Academic icon — The internationally recognised professor and gender thinker Judith Butler visited the University of Copenhagen (UCPH) 4 May to do a guest lecture on climate sorrow. The star academic called on the audience to engage in climate action rather than climate paralysis.

»I am here, clearly, because I was attracted by the big name,« says a student in the 10-metre long queue that formed in front of the large auditorium on South Campus.

Even though it is approaching 4 pm on a Thursday afternoon, the sun is shining, and it is the day before the Great Prayer Day bank holiday, the people just keep on streaming in.

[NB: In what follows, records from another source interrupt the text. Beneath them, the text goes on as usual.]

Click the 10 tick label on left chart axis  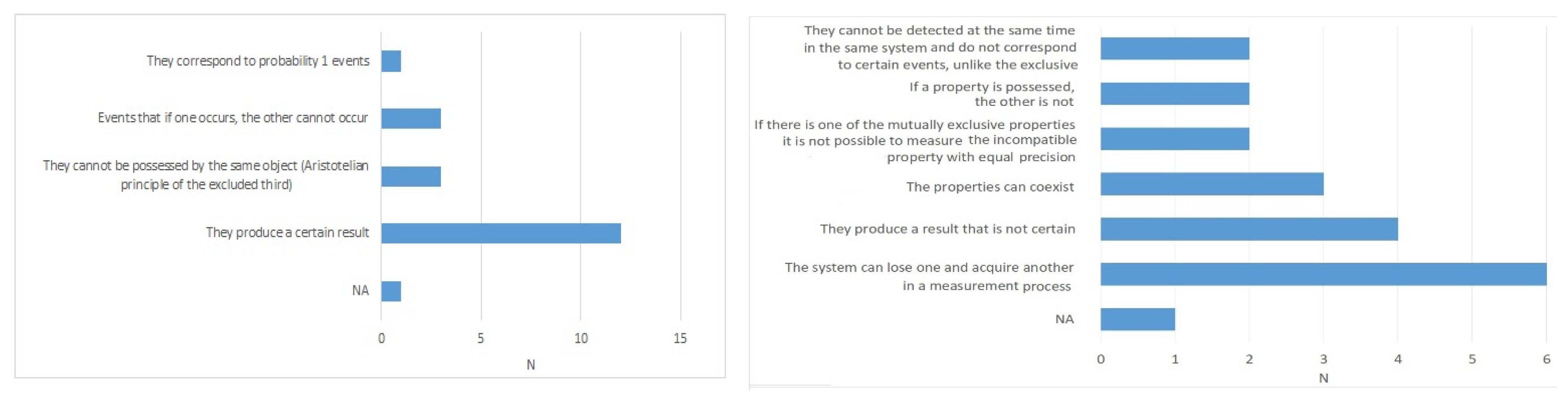coord(581,338)
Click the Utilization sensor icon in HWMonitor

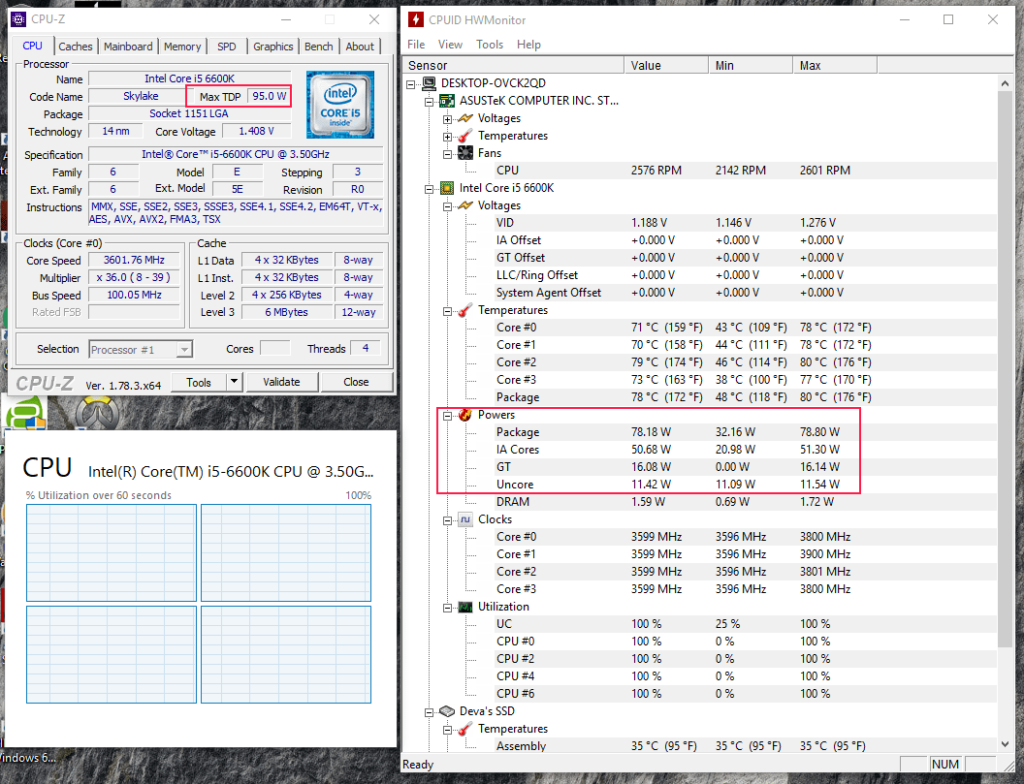(x=466, y=606)
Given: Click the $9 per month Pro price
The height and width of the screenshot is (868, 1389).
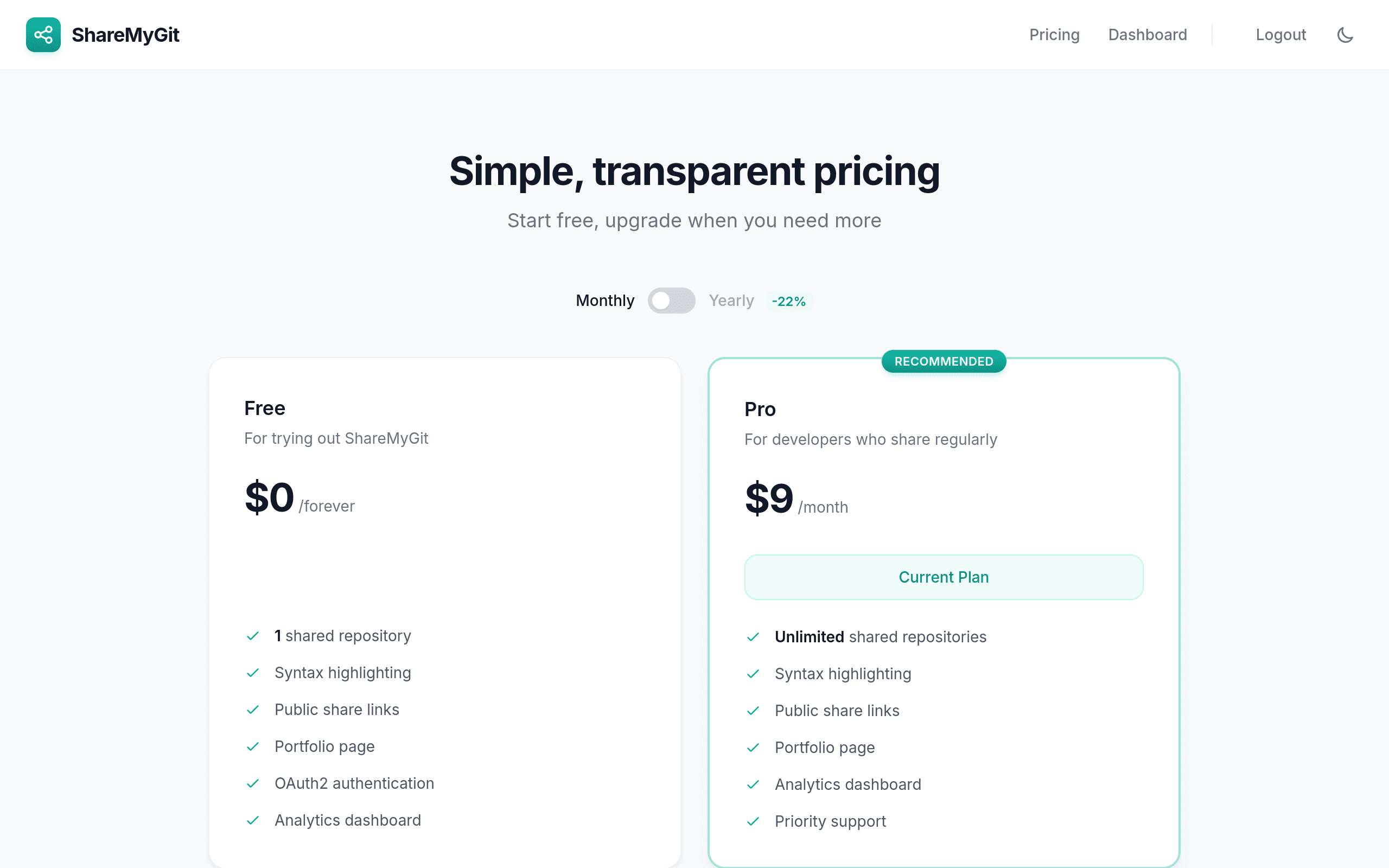Looking at the screenshot, I should coord(769,499).
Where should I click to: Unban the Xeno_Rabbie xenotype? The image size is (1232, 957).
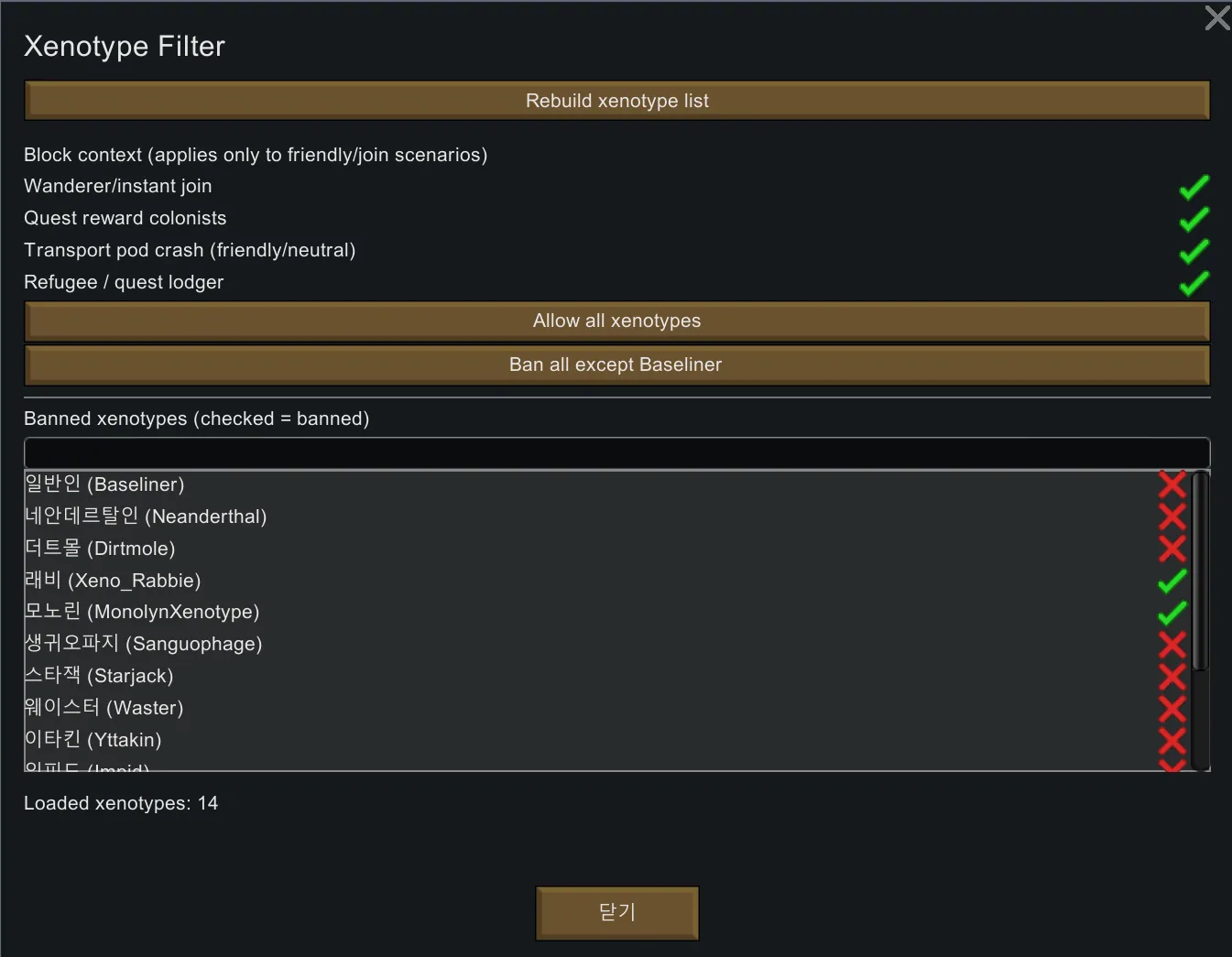[x=1172, y=581]
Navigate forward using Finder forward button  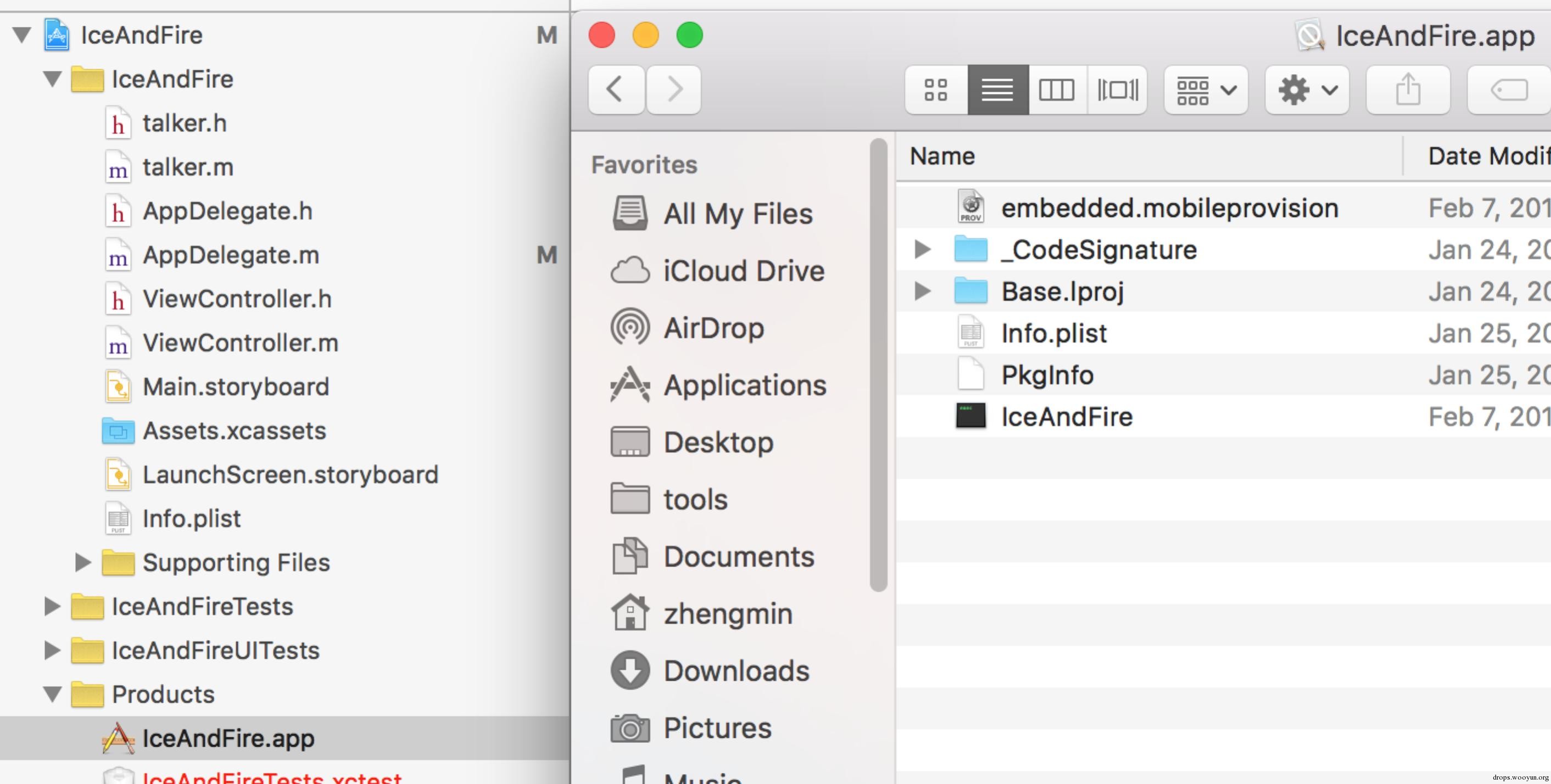pyautogui.click(x=674, y=89)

When the University of Copenhagen (UCPH) presented the news back in April that Judith Butler would give a guest lecture , as the high point of the humanities climate festival CApE, the 470 free seats were booked within days. The hall is jam-packed, and some people have to take a seat in an adjoining auditorium where they can watch the lecture via live stream.

In the rows of chairs, it is mostly young people who are seated on their reserved places at the front of the auditorium.

The room is buzzing with talk about the American professor’s academic career and importance.

»I’m a real fangirl.«

»A total icon!«

»Butler is my role model.«

Climate sorrow and celebrity effect

Elise Sydendal has a bachelor’s degree in political science from UCPH and is a climate activist in the green movement Den Grønne Ungdomsbevægelse. It is the theme of climate sorrow, and the feelings associated with the climate crisis that attracted her to the talk today. But:

»It’s a mixture. Because I’m also here for the face. I would probably also have come to the lecture, even though the topic was not on climate sorrow,« she says, adding:

»I hope to be able to put words and new perspectives on some of the issues and feelings that I relate to as a climate activist. So we can get the tools to collectively care for and help each other.«

Søren Berthelsen, who is studying for a master’s degree in political science, says that he turned up because Butler has star quality. But also because Butler has laid the foundations for a direction of thought that he really appreciates.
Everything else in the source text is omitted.